### Task description:
Count only the lines of the records that hold "will", then give the number without any other words.

--- Data records Enclosed Below ---

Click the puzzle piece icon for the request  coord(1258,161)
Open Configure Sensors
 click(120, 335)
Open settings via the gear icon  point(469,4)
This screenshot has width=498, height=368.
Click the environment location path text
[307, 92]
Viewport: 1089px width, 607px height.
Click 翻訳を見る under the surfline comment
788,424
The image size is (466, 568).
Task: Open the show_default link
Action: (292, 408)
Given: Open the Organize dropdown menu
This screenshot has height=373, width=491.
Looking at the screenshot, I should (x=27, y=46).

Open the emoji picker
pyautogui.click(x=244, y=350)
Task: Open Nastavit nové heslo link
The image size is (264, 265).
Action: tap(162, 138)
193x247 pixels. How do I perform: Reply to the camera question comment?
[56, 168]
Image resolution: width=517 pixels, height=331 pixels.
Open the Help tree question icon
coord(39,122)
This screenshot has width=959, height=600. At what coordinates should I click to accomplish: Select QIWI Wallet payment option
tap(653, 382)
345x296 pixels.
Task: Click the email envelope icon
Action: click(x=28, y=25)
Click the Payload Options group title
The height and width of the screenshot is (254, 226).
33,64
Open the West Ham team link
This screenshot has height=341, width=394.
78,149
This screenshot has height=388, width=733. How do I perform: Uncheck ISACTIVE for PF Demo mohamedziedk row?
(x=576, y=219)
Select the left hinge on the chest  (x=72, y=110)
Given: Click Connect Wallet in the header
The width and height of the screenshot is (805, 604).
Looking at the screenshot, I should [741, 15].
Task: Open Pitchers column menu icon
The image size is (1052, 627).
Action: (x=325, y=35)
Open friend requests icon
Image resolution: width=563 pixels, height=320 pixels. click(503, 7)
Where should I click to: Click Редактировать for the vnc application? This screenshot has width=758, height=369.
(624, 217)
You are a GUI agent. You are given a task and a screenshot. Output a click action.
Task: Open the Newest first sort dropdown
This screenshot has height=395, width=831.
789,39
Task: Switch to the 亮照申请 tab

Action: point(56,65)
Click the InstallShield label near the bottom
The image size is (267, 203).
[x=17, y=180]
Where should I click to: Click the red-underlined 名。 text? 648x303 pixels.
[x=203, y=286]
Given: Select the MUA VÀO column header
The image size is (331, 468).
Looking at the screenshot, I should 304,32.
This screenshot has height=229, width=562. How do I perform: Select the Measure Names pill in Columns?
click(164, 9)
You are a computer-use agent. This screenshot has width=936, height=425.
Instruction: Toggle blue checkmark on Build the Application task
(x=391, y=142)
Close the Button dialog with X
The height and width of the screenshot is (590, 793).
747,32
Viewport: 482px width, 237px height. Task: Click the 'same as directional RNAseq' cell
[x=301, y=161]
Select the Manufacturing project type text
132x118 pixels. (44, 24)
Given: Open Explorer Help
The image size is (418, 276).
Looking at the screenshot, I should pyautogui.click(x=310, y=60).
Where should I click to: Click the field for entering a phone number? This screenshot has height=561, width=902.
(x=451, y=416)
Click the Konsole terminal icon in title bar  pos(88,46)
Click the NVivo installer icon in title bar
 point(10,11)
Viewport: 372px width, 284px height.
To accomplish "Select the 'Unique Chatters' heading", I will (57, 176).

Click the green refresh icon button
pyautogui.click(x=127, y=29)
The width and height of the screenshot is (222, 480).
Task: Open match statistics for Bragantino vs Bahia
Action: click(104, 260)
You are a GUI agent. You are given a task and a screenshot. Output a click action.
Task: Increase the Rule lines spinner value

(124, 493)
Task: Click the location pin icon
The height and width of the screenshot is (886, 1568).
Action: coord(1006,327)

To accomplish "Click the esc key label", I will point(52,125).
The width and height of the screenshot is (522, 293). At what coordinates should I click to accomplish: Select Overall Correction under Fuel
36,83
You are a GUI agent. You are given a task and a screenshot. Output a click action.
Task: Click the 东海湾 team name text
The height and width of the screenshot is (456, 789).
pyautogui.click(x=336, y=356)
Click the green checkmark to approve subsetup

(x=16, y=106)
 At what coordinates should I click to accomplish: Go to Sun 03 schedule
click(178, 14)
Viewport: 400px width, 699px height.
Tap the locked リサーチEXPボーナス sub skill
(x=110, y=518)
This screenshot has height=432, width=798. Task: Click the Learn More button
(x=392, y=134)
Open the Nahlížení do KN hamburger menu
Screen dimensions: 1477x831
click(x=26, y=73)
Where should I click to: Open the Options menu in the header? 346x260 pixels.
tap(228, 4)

--- End of Enclosed Data records ---

### Worked solution:
2